Économie

Payer au marché d'un simple scan : le Gabon s'y prépare

Vingt-deux opérateurs bancaires et de mobile money se sont réunis à Libreville pour harmoniser le futur QR code unique de paiement.

Banques, opérateurs de mobile money et société de monétique se sont retrouvés jeudi à Libreville autour d'un même objectif : faire fonctionner un seul QR code pour payer, quel que soit son compte ou son opérateur. L'atelier, piloté par le projet Madigipaie, doit poser les bases techniques de ce futur standard régional. Concrètement, c'est l'étape avant que ce mode de paiement n'arrive dans les commerces et sur les marchés gabonais.

Main tenant un smartphone qui scanne un QR code de paiement dans un commerce
Le futur QR code unique doit permettre de payer quel que soit sa banque ou son opérateur mobile.

Vingt-deux acteurs autour de la même table

L'atelier s'est tenu ce jeudi à Libreville sous la coordination d'Yves Benoît Andecko, coordonnateur du projet Madigipaie et conseiller technique au ministère de l'Économie numérique, de la Digitalisation et de l'Innovation.
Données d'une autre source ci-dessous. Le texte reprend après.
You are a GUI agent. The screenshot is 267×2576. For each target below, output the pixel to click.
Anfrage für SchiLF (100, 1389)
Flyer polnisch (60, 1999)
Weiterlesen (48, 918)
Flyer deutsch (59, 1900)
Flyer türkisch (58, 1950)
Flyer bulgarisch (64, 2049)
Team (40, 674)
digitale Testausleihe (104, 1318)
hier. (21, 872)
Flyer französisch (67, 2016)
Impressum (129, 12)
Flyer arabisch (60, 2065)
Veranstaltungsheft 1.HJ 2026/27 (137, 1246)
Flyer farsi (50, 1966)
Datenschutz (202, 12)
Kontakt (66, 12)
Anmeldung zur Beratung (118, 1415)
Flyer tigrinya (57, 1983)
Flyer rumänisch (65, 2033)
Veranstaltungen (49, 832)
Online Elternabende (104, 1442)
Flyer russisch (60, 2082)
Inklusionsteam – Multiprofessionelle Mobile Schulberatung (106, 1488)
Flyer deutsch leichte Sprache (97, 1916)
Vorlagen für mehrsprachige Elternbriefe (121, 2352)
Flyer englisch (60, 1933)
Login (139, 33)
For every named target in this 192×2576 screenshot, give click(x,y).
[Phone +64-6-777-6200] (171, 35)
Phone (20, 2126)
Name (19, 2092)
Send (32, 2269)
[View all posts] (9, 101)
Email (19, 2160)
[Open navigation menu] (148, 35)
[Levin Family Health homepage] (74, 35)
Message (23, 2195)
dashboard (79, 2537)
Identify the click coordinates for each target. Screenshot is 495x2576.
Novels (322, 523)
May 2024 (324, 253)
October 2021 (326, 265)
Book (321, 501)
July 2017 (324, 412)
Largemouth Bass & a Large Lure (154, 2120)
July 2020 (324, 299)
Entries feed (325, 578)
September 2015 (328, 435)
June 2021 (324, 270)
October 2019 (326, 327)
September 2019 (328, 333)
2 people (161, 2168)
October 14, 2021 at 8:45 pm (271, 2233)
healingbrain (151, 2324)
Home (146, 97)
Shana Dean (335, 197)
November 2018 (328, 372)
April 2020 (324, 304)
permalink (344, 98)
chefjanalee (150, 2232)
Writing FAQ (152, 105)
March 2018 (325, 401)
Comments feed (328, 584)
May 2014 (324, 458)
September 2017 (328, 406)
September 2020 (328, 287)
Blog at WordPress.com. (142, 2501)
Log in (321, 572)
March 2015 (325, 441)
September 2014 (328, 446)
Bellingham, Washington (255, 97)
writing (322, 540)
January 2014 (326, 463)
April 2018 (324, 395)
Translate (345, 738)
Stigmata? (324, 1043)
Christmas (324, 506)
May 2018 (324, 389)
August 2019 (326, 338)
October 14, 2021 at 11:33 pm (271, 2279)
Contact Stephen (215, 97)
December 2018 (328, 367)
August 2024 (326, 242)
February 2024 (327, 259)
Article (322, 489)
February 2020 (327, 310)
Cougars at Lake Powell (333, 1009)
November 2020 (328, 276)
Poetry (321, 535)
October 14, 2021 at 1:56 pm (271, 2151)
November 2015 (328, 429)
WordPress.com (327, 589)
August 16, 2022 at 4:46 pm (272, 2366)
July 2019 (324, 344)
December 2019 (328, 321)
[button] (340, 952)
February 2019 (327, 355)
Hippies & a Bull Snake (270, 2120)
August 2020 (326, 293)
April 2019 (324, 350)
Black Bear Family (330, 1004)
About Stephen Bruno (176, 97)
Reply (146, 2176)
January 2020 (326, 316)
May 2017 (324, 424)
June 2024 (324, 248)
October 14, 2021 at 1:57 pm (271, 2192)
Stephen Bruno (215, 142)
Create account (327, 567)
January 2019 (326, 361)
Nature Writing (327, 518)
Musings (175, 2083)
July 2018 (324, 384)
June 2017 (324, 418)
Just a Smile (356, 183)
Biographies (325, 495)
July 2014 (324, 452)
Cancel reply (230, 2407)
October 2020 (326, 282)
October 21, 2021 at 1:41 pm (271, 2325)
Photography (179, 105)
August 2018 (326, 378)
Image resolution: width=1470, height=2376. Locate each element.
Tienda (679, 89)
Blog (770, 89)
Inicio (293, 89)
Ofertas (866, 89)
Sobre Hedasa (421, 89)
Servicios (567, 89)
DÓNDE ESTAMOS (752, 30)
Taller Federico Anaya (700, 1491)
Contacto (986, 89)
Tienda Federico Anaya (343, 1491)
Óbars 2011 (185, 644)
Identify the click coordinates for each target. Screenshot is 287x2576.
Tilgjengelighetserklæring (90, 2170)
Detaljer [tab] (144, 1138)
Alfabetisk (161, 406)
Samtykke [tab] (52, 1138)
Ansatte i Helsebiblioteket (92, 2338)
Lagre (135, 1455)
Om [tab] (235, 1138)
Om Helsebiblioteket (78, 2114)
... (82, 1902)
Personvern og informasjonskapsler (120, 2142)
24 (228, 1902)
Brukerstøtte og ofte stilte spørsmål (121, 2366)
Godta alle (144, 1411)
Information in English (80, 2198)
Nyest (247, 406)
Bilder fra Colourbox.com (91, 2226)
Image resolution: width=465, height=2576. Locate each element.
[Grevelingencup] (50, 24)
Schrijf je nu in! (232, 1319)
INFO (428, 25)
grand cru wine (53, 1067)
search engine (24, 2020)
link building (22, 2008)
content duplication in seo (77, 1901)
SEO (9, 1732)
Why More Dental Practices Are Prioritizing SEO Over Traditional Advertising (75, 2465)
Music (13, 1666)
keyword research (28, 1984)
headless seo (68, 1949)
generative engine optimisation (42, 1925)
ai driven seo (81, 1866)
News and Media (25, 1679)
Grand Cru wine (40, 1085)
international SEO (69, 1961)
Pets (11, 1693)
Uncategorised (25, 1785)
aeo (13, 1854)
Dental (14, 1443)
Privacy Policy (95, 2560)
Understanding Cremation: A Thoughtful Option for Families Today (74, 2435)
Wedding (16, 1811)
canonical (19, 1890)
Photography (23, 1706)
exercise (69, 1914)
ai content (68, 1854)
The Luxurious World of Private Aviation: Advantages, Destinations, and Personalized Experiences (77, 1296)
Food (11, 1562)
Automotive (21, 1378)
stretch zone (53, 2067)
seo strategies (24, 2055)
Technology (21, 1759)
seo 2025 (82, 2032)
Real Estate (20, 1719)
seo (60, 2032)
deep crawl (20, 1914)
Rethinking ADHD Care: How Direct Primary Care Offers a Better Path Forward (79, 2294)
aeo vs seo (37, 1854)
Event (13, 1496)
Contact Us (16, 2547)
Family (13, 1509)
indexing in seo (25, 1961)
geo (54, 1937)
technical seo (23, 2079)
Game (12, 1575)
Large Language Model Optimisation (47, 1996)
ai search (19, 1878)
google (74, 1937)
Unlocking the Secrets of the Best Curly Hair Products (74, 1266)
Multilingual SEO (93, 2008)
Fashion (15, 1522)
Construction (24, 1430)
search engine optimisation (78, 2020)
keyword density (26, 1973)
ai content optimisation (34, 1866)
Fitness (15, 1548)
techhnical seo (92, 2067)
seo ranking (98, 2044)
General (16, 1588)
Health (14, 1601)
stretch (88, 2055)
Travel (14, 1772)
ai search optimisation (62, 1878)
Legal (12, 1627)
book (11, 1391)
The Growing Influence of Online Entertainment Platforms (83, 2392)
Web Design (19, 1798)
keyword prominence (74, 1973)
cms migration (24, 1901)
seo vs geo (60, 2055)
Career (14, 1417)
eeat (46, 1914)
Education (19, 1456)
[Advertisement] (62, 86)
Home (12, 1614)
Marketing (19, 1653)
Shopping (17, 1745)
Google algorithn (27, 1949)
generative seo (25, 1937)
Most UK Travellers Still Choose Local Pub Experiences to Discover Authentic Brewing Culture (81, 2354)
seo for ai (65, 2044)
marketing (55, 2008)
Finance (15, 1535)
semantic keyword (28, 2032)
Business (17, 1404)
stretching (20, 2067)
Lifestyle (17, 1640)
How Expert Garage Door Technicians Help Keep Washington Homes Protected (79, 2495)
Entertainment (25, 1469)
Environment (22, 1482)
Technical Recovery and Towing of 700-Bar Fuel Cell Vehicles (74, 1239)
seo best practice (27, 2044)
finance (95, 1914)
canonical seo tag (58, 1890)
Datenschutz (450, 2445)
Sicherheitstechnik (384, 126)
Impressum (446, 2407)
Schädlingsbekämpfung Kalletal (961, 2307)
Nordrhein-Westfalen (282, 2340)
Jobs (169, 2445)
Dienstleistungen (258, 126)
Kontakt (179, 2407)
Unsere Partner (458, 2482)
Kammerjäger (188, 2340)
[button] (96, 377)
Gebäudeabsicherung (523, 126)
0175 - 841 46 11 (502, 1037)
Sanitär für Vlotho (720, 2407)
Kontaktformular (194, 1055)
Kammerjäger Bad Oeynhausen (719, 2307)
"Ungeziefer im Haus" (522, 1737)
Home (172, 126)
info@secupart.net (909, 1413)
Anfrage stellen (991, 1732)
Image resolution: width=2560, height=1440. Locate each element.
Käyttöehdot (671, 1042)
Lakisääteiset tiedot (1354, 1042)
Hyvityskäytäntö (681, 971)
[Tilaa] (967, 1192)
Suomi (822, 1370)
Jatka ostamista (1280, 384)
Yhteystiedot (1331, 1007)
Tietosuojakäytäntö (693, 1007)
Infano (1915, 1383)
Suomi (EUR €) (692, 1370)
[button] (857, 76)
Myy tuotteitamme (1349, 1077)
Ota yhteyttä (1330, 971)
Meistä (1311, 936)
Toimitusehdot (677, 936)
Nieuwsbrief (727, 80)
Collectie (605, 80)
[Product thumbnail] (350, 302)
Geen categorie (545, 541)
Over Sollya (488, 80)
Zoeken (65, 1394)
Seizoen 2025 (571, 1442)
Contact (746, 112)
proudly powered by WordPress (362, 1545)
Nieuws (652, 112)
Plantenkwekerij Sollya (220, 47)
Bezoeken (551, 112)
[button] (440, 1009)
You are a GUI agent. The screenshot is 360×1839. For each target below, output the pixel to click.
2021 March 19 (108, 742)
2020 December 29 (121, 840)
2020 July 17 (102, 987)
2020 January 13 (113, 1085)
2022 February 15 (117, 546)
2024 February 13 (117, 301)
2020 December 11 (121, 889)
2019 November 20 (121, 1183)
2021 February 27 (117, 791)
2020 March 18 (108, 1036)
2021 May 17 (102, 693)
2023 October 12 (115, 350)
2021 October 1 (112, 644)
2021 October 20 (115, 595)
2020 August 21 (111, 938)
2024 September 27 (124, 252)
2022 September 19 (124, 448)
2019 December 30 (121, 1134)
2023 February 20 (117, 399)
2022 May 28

Autour de lui, 22 acteurs de l'écosystème d'e-paiement gabonais : banques, établissements de monétique, opérateurs de mobile money, appelés à faire tourner ensemble le même outil.

Car c'est bien là l'enjeu : implémenter le QR code du Gimac, le Groupement Interbancaire Monétique de l'Afrique Centrale, cet organisme régional chargé de faire dialoguer les systèmes bancaires de la sous-région. Deux de ses représentants avaient fait le déplacement : son directeur général, Guy-Noël Londongo, et le chef de son département développement réseau et marché, Landry Evima, venus échanger directement avec les équipes gabonaises.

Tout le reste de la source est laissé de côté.